La liberté d’expression est une valeur fondamentale de la civilisation occidentale et je dirais même, une de ses plus grandes réussites. À l’ère des médias sociaux, on pourrait facilement penser qu’elle est intouchable et plus protégée que jamais. Hélas, les récentes révélations du scandale Cambridge Analytica et les nouvelles politiques de certaines entreprises de Silicon Valley me laissent pessimiste. Je m’explique.
Je vais partir d’une prémisse assez simple : si vous êtes en train de lire ceci, vous lisez certains articles de journaux ou de blog sur vos médias sociaux. Que vous soyez au courant ou non, Facebook, YouTube, Twitter, Instagram tous ses médias filtrent le contenu qui se défile sous vos yeux. Par exemple, les dirigeants de YouTube (propriété du géant Google) ont décidé ,cet été, d’instaurer de nouvelles politiques concernant la diffusion de contenu en vue d’éliminer ce qu’ils considèrent être des propos dangereux ou dissidents de ce qu’ils prétendent être, selon leur continuum personnel de pensée, acceptable. Venant de la part de la plus grande plateforme de diffusion vidéo, il y a de quoi s’inquiéter. Ainsi, vous ne voyez qu’une partie du spectre politique et on vous prive du contenu disponible. Il s’agit d’un élitisme pernicieux de gens qui se considèrent supérieurs à vous et qui ne vous laissent pas avoir accès à toute la gamme de faits pour pouvoir vous forger votre propre opinion.
On se trouve dès lors dans une situation où une partie du contenu politique "controversé" bénéficie d'une moindre grande visibilité. Certaines vidéos sont aussi démonétisées, ce qui fait que le créateur du contenu ne reçoit aucun revenu publicitaire ce qui nuit à sa viabilité. Il y a beaucoup trop d’exemple ouù de telles situations surviennent. À titre d'exemple, je peux citer le cas d'une chaîne qui couvre l’actualité chinoise en critiquant le Parti communisme, qui s’est vu retiré tout revenu publicitaire puisqu’il a été considéré par les experts de YouTube comme étant sensible. Mais qui sont donc ces experts? On retrouve entre autres l’Anti-defamation League qui considère Pepe the frog comme un symbole haineux. De plus, si on oublie ses «experts» il reste que le contenu peut être retiré si une poignée d’utilisateurs portent plainte, car de leur point de vue, le contenu est «offensant».

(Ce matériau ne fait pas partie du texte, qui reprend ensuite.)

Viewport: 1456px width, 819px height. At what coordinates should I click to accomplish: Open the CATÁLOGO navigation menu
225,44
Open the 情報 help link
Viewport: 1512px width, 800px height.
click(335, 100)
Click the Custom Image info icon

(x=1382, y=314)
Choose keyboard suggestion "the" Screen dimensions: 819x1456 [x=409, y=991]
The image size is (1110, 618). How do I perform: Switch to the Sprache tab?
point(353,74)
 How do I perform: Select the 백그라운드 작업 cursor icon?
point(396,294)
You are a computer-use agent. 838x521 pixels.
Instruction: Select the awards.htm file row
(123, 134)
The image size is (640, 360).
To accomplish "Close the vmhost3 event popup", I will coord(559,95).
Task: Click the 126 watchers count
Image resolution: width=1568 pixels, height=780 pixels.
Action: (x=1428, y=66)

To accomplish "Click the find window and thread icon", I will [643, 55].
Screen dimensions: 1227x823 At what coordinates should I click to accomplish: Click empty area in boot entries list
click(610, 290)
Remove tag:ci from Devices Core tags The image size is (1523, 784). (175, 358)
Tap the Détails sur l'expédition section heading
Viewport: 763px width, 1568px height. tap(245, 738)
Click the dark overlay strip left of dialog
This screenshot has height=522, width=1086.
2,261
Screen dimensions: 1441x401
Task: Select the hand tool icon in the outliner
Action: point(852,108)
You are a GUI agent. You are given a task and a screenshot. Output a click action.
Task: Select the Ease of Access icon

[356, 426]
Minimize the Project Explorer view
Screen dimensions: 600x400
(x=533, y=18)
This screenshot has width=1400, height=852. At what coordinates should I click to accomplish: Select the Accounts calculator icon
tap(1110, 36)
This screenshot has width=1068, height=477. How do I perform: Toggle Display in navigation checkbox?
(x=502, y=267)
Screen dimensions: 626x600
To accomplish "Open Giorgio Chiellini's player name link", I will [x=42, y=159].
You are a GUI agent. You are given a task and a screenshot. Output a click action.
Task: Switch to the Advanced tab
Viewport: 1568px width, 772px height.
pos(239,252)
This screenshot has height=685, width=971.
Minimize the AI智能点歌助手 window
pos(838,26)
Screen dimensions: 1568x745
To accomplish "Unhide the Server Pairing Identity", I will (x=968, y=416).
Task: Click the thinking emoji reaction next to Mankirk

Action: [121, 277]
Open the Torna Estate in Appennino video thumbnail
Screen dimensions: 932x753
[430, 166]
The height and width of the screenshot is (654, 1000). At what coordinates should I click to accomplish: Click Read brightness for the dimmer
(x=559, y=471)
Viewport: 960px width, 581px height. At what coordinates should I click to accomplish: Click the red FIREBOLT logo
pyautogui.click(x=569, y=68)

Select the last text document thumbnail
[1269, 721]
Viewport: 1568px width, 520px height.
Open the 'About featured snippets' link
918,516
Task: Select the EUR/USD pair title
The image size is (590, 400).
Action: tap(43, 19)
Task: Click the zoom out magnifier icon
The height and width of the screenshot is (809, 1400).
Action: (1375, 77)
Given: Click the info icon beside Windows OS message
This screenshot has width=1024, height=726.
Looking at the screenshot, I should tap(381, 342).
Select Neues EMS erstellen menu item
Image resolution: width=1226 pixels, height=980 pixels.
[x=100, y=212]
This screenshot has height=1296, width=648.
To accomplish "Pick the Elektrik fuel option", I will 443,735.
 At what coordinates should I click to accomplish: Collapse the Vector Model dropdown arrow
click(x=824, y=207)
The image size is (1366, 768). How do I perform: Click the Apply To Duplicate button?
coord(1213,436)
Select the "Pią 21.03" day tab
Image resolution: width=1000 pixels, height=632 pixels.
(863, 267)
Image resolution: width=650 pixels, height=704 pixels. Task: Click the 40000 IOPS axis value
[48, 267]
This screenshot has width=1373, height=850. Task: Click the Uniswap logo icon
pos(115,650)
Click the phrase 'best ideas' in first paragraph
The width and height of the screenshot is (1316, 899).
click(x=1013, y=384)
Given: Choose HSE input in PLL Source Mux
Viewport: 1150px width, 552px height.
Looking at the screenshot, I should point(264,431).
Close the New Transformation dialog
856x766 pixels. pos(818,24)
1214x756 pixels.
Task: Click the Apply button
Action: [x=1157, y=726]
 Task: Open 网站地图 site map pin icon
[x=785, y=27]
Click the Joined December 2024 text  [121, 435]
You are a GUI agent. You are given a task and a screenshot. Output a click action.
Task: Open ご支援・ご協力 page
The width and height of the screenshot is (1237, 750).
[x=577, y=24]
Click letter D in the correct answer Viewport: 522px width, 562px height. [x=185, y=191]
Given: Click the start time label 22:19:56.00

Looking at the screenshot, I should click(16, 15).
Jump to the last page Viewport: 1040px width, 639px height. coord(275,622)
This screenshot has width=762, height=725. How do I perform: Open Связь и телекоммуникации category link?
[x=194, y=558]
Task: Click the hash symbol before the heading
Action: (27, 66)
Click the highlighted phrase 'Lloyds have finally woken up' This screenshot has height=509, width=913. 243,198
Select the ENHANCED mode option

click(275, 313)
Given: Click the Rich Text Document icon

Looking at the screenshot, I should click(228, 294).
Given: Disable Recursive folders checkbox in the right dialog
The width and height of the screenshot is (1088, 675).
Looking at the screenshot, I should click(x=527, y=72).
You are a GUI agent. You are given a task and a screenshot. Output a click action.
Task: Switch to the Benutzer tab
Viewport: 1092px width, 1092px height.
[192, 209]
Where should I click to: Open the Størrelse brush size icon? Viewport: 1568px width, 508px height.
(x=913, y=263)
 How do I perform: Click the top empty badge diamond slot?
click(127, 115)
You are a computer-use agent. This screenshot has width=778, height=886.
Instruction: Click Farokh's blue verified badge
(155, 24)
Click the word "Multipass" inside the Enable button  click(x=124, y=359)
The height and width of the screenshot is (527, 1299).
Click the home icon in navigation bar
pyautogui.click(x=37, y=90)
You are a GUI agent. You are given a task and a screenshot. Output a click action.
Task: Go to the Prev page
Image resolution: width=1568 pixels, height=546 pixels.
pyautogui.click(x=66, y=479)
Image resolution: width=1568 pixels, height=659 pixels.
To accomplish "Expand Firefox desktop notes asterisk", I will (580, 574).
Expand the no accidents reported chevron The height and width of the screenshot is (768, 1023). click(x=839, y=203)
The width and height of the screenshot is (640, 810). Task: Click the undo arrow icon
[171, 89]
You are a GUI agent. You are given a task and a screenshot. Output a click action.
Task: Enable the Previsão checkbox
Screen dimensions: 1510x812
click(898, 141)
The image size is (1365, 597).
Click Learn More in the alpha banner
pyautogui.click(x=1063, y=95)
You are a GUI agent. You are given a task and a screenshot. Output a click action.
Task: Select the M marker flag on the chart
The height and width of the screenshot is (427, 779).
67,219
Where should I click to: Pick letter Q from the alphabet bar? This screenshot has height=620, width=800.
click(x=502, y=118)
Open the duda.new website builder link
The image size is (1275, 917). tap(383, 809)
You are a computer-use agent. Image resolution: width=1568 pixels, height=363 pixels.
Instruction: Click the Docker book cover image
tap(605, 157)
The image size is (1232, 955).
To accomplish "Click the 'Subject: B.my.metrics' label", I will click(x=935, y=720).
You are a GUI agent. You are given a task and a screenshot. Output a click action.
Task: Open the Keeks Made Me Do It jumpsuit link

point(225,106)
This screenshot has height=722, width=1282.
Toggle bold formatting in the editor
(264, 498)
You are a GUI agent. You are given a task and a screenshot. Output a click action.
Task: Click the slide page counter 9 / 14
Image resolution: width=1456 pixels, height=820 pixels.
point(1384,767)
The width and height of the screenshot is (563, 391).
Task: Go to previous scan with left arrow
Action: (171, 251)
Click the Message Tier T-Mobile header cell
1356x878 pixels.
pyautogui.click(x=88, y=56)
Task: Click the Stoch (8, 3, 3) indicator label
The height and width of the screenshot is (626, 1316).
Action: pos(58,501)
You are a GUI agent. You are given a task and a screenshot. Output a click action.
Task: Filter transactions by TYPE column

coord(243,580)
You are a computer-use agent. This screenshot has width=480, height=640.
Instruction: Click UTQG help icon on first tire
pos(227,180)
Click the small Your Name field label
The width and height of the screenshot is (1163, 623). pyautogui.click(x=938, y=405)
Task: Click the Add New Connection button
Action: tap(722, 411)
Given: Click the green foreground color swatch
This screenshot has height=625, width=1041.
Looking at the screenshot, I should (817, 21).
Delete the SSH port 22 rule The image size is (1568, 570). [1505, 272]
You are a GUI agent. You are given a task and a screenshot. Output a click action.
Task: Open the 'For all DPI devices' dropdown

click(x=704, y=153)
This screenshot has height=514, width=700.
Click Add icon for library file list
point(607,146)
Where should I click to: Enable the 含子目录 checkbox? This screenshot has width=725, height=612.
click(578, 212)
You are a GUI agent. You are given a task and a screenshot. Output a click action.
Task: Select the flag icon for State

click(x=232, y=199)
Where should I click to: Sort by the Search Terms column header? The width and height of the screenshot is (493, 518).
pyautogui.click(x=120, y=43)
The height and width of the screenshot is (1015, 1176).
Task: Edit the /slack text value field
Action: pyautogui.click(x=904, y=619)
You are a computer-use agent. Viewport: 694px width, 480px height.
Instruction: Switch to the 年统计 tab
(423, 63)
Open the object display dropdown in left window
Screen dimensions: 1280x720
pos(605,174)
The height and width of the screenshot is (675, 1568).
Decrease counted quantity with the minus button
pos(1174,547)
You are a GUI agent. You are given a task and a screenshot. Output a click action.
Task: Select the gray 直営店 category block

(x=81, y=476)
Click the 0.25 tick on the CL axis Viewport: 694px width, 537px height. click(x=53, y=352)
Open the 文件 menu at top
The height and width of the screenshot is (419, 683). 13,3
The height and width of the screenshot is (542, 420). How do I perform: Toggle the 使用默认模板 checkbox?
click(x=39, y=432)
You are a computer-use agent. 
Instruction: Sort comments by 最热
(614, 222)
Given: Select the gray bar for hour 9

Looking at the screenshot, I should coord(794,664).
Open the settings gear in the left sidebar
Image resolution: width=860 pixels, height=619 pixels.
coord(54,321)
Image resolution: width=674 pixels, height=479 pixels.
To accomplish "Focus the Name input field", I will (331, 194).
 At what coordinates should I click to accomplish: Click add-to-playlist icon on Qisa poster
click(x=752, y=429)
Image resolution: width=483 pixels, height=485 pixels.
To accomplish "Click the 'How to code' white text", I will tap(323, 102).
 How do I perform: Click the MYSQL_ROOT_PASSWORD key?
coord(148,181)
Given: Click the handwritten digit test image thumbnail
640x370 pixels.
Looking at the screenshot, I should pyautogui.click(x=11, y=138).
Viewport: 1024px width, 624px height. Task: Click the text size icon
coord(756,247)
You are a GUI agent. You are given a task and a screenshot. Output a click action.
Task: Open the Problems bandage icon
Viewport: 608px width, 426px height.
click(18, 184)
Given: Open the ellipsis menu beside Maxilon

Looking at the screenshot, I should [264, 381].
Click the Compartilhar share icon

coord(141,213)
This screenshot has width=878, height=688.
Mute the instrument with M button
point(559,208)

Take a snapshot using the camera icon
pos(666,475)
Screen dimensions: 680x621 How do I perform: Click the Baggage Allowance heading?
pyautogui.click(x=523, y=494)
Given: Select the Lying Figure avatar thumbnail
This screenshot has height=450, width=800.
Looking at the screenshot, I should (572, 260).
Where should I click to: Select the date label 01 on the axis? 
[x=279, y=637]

Twitter n’est pas en reste. Le petit oiseau bleu utilise une technique assez sournoise pour censurer certains contenus. Le «shadowbanning» consiste à retirer certains tweets de la barre de recherche et les rendre plus difficiles d’accès. Un des hauts dirigeants de Twitter, Ed Ho, a d’ailleurs admis la pratique[1]. C’est ainsi que des personnalités publiques et certains journaux, principalement conservateurs se sont vus placées dans cette situation. On arrive alors à une autocensure de certains des utilisateurs pour éviter de voir son contenu retirer de la section «trending». Si certains clament que c’est pour éviter les trolls qui détruiraient la plateforme, on a simplement à regarder Reddit ou encore même 4chan pour se convaincre que ce ne peut être le cas. On vient plutôt chercher volontairement à faire la promotion de certaines politiques, idéaux au détriment de celles des autres qui sont jugées comme dérangeants.
En utilisant ses exemples, je cherche plutôt à vous faire réaliser que lorsqu’un sujet d’actualité est controversé, il faut chercher plusieurs sources d’informations différentes, prises dans tout le spectre politique pour saisir l’étendue d’un dossier. Sinon, on finit inévitablement à se renfermer dans nos convictions et se rassembler autour de personnes qui pensent les mêmes choses que nous. On en vient alors à se convaincre que l’on détient la suprématie morale et les autres groupes sont nécessairement du mauvais côté de l’histoire. Tout cela se répercute dans nos vies, en dehors du monde virtuel. En effet, il n’est pas surprenant de voir certaines personnes attaquer les idées d’une autre en la traitant de fascisme, xénophobe, misogyne et j’en passe. En se renfermant dans une seule vision du monde et en éliminant tout débat, on finit par se convaincre que l’on possède l’unique vérité et que les dissidents de celle-ci sont par conséquences propagatrices de propos non désirables. D’où l’importance de constater de l’ampleur de l’influence que le filtrage du contenu peut avoir.
On a tous une part de responsabilité et il est de notre devoir de s’assurer que les géants de l’Internet s’autorégulent. Sinon, nous allons continuer à voir des situations comme Cambridge Analytica, où des élections sont influencées par la seule volonté de ces joueurs-ci. Il faut garder l’œil ouvert et un esprit critique face à ce que l’on rencontre sur Internet.